**PROBLEM**
Copy the items verbatim, from the first line of the items up to and including the line that contains "coord(2221,495)".

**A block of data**
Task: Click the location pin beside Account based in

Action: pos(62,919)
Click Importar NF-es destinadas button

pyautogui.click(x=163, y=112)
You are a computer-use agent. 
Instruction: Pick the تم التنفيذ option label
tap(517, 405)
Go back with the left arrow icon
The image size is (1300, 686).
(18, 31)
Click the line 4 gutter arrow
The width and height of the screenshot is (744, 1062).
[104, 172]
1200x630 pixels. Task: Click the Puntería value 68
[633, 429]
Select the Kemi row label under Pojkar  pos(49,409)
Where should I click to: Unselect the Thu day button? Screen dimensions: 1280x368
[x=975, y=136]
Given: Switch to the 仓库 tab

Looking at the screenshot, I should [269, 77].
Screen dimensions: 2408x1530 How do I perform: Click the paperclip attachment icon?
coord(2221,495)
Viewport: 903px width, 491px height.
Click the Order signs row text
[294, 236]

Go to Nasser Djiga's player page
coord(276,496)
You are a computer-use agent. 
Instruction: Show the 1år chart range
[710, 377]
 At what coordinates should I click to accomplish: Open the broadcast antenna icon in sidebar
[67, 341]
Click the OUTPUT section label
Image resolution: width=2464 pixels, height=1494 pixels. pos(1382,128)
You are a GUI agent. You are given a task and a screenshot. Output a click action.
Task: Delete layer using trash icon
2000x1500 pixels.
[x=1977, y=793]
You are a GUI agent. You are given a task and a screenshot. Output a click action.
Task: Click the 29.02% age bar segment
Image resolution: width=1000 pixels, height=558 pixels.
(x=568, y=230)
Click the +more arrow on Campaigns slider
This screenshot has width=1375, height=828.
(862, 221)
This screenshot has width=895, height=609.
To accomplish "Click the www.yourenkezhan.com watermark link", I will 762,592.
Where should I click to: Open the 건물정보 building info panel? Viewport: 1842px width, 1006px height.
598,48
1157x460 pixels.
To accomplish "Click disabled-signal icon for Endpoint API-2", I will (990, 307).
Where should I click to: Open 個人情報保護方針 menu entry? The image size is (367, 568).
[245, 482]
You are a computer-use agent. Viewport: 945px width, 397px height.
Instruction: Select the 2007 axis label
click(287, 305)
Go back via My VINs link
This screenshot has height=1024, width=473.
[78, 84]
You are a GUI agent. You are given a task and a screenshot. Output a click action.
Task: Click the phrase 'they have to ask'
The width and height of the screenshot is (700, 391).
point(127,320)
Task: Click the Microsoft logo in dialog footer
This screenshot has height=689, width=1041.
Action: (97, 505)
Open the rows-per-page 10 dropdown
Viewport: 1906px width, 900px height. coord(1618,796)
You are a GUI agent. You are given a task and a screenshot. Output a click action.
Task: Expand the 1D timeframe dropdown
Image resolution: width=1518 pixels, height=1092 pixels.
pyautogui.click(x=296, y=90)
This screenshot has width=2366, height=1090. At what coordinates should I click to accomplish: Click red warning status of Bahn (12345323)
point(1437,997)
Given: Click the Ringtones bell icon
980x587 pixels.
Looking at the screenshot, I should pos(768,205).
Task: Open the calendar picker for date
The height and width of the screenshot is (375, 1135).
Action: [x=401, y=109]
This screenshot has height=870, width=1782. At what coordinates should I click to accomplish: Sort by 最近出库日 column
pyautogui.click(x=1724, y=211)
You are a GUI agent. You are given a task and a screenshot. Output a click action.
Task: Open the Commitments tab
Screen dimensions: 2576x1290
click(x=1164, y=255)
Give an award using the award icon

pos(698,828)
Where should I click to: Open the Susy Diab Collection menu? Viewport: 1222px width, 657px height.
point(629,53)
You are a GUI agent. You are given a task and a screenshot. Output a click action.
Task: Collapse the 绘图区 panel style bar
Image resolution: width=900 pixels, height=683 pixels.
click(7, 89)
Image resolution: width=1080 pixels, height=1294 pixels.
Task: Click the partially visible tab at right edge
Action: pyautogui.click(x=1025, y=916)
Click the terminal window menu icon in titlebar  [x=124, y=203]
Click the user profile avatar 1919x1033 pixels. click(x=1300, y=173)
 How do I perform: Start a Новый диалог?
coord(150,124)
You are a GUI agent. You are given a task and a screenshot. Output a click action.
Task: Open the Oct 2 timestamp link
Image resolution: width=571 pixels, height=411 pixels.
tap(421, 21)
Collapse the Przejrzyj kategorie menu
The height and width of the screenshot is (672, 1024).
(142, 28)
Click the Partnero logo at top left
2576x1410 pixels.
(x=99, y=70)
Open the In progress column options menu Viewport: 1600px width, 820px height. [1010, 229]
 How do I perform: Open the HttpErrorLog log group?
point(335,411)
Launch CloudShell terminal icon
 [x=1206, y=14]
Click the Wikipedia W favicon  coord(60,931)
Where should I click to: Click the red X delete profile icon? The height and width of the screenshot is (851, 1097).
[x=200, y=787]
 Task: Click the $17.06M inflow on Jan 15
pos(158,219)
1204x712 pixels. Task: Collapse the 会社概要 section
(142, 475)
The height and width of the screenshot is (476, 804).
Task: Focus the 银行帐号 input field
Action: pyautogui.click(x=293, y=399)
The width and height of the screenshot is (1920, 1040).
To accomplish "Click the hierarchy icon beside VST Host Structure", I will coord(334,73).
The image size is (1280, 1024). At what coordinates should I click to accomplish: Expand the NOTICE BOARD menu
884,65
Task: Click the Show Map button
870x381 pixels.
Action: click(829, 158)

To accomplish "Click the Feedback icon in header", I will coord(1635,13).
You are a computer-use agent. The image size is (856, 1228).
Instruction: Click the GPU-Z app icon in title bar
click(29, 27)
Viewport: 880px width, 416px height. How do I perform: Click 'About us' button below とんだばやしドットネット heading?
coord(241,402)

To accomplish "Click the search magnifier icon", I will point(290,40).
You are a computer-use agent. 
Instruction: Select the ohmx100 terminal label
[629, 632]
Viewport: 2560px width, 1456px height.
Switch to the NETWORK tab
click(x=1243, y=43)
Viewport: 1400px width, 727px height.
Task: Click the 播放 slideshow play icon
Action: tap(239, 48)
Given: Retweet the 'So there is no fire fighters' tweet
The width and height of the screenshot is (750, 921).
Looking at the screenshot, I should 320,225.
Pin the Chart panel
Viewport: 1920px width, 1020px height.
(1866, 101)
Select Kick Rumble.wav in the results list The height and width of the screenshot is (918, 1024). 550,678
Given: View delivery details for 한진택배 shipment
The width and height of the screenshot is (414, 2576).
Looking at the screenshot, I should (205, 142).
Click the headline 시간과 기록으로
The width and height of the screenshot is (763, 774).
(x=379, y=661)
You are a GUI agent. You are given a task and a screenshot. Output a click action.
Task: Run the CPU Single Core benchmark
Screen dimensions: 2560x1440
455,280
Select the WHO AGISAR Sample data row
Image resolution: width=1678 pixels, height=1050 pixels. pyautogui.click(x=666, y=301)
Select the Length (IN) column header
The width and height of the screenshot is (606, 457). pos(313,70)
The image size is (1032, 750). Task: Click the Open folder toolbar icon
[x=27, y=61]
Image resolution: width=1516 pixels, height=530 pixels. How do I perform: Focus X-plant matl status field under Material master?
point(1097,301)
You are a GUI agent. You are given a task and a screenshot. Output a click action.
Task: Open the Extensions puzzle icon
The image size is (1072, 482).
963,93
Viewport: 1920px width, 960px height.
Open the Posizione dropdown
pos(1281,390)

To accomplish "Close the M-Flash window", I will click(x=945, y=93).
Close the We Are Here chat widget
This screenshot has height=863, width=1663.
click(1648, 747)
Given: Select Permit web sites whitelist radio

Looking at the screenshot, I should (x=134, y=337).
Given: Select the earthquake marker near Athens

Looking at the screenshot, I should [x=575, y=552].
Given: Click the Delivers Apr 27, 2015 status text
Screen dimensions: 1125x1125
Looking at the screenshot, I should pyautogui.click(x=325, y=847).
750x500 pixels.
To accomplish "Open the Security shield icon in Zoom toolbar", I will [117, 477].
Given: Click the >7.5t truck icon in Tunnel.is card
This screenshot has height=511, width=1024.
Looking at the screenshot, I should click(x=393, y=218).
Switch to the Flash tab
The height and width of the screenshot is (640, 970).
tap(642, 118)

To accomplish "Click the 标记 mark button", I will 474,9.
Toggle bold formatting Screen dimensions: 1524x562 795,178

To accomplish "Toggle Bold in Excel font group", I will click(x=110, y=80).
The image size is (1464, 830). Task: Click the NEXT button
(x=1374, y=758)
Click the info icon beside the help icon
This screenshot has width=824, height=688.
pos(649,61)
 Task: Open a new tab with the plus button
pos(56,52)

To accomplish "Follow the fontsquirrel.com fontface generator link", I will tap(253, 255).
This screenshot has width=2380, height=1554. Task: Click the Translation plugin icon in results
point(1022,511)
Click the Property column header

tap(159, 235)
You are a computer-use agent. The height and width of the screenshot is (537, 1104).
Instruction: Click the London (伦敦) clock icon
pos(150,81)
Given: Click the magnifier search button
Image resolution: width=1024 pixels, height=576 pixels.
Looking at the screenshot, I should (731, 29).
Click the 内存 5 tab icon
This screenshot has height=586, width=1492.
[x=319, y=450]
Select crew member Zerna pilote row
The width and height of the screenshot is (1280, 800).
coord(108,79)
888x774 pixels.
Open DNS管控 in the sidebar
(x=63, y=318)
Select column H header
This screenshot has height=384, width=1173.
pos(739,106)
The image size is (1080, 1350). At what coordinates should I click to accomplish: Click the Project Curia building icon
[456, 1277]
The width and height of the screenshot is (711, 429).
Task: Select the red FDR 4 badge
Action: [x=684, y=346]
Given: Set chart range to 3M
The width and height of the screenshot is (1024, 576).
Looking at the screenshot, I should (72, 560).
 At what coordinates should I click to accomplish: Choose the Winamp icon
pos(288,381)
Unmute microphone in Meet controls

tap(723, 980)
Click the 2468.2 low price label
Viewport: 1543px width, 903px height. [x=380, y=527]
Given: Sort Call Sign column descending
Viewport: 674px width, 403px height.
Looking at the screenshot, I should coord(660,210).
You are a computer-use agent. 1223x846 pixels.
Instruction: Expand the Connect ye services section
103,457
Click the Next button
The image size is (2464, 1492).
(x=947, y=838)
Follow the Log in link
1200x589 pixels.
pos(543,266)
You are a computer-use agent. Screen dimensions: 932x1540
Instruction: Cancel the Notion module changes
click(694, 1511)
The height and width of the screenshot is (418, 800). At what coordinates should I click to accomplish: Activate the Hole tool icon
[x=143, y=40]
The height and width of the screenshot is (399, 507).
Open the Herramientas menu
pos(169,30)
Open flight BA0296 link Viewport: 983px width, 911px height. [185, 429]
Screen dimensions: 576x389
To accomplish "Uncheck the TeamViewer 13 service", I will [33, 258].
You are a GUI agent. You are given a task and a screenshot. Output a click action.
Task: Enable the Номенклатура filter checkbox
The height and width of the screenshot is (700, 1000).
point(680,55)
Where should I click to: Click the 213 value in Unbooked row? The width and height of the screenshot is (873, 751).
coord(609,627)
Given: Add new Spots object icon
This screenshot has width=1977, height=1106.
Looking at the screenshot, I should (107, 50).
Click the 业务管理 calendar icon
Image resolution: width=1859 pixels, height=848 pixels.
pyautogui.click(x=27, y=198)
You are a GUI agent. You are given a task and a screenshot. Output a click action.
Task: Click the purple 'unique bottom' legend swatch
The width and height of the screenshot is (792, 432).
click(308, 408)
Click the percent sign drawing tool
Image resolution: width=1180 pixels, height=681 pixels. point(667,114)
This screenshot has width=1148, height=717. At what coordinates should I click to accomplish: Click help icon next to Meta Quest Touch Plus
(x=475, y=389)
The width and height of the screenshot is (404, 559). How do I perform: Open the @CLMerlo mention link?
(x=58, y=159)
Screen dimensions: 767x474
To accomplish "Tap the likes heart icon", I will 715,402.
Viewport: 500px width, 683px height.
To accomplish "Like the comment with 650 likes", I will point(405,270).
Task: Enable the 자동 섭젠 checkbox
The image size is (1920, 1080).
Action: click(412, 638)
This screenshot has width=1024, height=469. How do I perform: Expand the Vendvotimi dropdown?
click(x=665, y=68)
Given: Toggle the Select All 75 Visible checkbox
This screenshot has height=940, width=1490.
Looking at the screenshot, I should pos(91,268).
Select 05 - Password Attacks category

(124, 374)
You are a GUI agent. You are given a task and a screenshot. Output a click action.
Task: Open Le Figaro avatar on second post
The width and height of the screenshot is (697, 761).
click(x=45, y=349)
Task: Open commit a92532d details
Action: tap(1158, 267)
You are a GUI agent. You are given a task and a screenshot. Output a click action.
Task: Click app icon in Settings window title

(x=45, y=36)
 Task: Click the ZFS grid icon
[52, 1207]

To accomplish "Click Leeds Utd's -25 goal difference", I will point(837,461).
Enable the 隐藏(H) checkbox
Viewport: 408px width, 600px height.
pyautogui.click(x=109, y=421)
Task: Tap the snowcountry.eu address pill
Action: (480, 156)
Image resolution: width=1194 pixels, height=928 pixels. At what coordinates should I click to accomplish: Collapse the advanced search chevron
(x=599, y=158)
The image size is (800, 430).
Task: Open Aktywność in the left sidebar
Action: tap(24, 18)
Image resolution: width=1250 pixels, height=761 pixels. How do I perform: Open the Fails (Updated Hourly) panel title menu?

**RESPONSE BELOW**
Task: Click the location pin beside Account based in

Action: pos(62,919)
Click Importar NF-es destinadas button

pyautogui.click(x=163, y=112)
You are a computer-use agent. 
Instruction: Pick the تم التنفيذ option label
tap(517, 405)
Go back with the left arrow icon
The image size is (1300, 686).
(18, 31)
Click the line 4 gutter arrow
The width and height of the screenshot is (744, 1062).
[104, 172]
1200x630 pixels. Task: Click the Puntería value 68
[633, 429]
Select the Kemi row label under Pojkar  pos(49,409)
Where should I click to: Unselect the Thu day button? Screen dimensions: 1280x368
[x=975, y=136]
Given: Switch to the 仓库 tab

Looking at the screenshot, I should [269, 77].
Screen dimensions: 2408x1530 How do I perform: Click the paperclip attachment icon?
coord(2221,495)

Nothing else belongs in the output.